They train profesional athletes, models... and yes, people like you or I. But when you ask a Nike trainer what really, honestly, truly gets results, they only have one thing to say: high intensity. Whether its metcon (aka metabolic conditioning), HIIT or Tabata - the one thing all training regimes of top athletes and elite models have in common is endurance training and hard, hard work.
Here, four of Nike's top personal trainers share the moves that get serious results:
1. Phoebe di Tommaso, trainer
Move: Burpee to 180° tuck jump
From a squat position, place your hands on the floor directly in front of you and as you shift your weight into them, jump out to a high plank position (chest to floor for advanced). Jump your feet back to the outside of your hands (back into that squat position) and using as much explosive power as you can, drive your knees up towards your chest for a tuck jump. For an even more advanced option add a 180° rotation to your tuck jump.

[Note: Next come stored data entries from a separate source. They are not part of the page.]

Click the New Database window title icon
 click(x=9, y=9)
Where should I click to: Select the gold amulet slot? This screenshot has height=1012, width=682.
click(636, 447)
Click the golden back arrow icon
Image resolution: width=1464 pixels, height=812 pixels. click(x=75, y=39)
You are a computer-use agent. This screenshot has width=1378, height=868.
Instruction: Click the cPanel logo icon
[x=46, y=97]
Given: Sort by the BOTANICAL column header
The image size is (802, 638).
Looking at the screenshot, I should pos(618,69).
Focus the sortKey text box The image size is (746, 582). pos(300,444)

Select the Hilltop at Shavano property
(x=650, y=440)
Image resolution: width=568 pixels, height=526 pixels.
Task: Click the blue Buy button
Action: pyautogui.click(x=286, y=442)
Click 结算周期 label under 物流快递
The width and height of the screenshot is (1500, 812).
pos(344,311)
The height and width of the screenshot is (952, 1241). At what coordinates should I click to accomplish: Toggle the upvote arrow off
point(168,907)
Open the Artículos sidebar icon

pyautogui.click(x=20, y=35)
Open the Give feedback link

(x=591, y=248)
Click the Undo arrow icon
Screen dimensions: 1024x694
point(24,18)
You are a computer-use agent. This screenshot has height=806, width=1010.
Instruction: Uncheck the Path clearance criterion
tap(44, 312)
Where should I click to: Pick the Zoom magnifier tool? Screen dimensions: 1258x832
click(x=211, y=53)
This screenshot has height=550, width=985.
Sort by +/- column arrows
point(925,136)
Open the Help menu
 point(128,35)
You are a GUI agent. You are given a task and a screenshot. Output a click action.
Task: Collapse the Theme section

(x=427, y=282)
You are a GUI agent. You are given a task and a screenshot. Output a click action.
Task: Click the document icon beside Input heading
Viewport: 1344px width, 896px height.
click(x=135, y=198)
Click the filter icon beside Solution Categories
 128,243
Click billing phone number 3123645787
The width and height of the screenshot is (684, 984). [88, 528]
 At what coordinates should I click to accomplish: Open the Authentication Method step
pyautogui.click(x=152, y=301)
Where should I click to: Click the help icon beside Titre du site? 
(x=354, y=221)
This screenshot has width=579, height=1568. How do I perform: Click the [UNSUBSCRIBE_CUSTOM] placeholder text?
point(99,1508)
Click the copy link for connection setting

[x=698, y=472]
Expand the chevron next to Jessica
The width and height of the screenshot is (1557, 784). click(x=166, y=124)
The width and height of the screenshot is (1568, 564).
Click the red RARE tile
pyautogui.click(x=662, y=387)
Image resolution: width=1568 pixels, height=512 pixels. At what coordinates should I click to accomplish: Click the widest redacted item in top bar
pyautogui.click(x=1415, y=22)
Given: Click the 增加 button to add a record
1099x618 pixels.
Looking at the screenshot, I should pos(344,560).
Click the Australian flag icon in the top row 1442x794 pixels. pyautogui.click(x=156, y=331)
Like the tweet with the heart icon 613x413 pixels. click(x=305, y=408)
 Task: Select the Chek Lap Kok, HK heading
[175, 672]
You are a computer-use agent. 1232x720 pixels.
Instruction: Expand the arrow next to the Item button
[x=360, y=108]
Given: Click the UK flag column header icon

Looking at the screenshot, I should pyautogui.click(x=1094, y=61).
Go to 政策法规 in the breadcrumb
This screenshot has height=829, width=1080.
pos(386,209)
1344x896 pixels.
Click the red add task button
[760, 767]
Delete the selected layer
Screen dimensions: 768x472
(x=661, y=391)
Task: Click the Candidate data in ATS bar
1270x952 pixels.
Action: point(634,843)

This drill requires a lot of power and explosiveness, so it's best to nail fewer reps rather than trying to do a long set. 8-10 reps max! Essential for all athletes, especially football and netball where you need to be quick on your feet!
Move: Mountain climbers
From a high plank position, drive one knee to chest, keeping weight through the back foot and arms, switching through as efficiently as possible. Switch feet so that the other knee drives to chest as the other foot drives back out. It's super important to keep your shoulders driving forward over wrists and elbows as well as keeping your core tight and making sure your hips are strong/inline with your shoulders. I love these as they're a sure fire way to get your heart rate UP during any stage of a workout, also using full body power.
2. Steph Bruckner, master trainer
Move: Oblique bunny hop
Start in plank position. Jump feet towards the outside of your hand then jump feet back to plank. Repeat on other side making sure you flip your hips facing towards your hand. Works your entire body while increasing upper body and core strength. You also get a big kick in your heart rate!
Move: Broad jump aka Standing long jump
As you sink into a squat, swing your arms back to prepare to jump forward from both feet launching yourself as far forward as you can then land with both feet. Make sure you absorb your landing with knees tracking through midline of foot.
Builds explosive power and strength in your legs. This movement helps to increase your speed, which is essential for any athlete. Excellent for sports where you need to dive for a ball like AFL. You'll also burn lots of calories in the process.
3. Claire Cutler, trainer
Move: Forward lunge rotation
Hold your dumbbell by each end just below your chin with your feet hip distance apart. Step forward with one foot into a lunge position with the back knee a couple of inches off the floor and the front knee bent to 90 degrees. Rotate your torso towards your front leg making sure you are twisting through your upper back- pause and return to standing before alternating legs! To progress try straightening your arms and feel your arms and core fire up! Here we target the lower extremity, upper back and core. It's a great one for sports requiring balance, like surfing or gymnastics.
4. Ash Besse, trainer
Move: Kettle bell burpee and deadlift
This is a full body exercise that even the strongest athletes find tough! It activates your quads, hamstrings, gluteals, posterior chain, and chest. It's a high-intensity fat burner and works your power and strength.
Move: Dumbbell squat press
This is another full body exercise that targets hamstrings, quads, shoulders, abdominals, triceps. Using a low-moderate weight, do high reps at a medium to fast tempo for excellent conditioning. This is a great one to help you ace a tennis serve or shoot a goal.